# Von ".pdd" auf ."jpg"



## Collega (29. August 2005)

Hallo,

eine Kollegin von mir hat ihre Fotos korrigieren lassen mit Adobe Photo Deluxe Home Edition 4.0. Jetzt sind die Fotos alle in .pdd und sie kann sie nicht mehr auf ihrem PC öffnen weil sie das Programm nicht hat. Gibt es eine Möglichkeit, die Fotos wieder auf .jpg umzuwandeln?

Lg


----------



## metty (29. August 2005)

Ich kenne weder das Dateiformat, noch habe ich jemals mit dem Programm gearbeitet.

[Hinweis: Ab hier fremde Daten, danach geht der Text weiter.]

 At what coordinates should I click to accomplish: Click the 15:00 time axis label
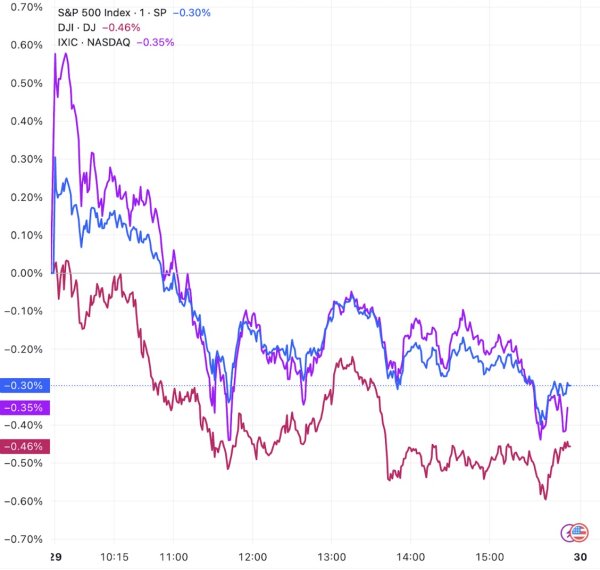point(489,557)
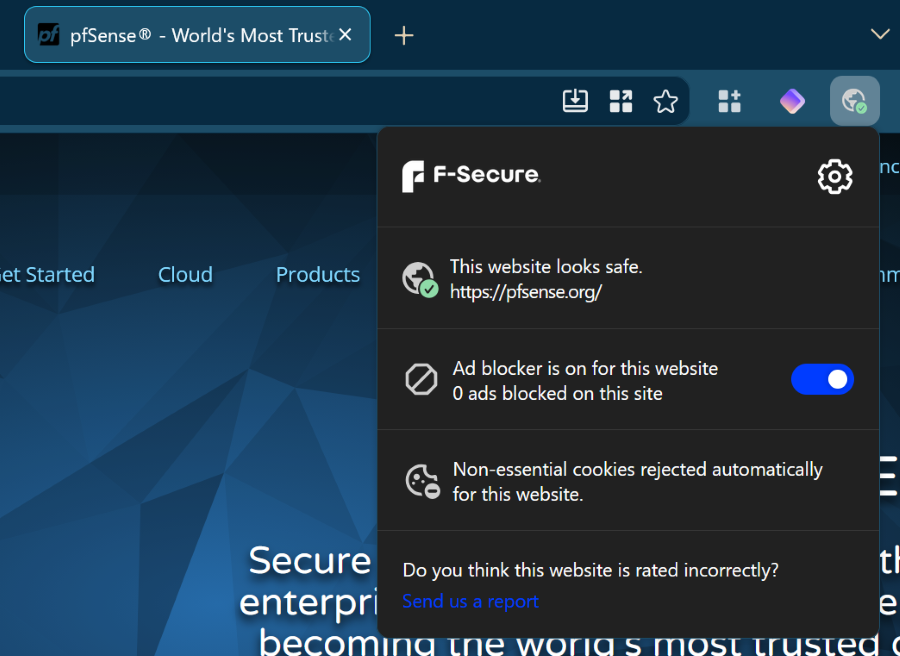This screenshot has height=656, width=900.
Task: Click the ad blocker circle-slash icon
Action: [x=421, y=379]
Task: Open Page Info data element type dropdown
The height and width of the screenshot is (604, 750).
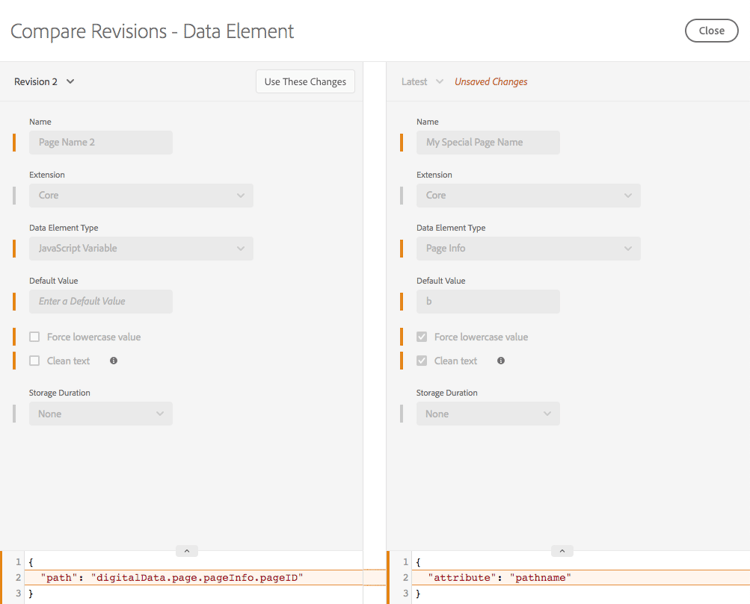Action: point(529,249)
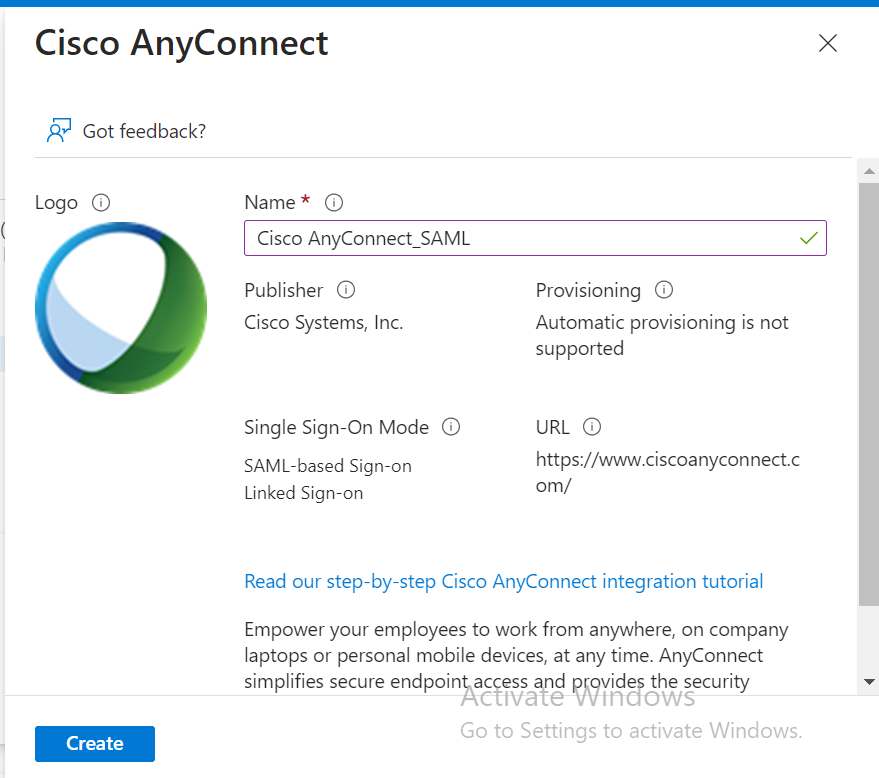Click the Publisher info icon
This screenshot has height=778, width=879.
click(x=346, y=290)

Aber ich denke mal, dass man es nur da oder evtl auch in Photoshop öffnen kann und dieses dann so als .jpg abspeichern muss.


----------



## cycovery (29. August 2005)

*.pdd ist ein photoshop dateiformat!

Du kannst die Files mit Photoshop oeffnen und als JPG speichern. Am besten erstellst du dafuer eine Action, damit du nicht jedes bild von Hand umwandeln musst . . .


----------



## hotschen (29. August 2005)

Auch Freeware Programme wie z.B. XN-View können pdd lesen und umwandeln. Durch "mehrfaches konvertieren" ist das Ganze dann auch nur Minutensache.


----------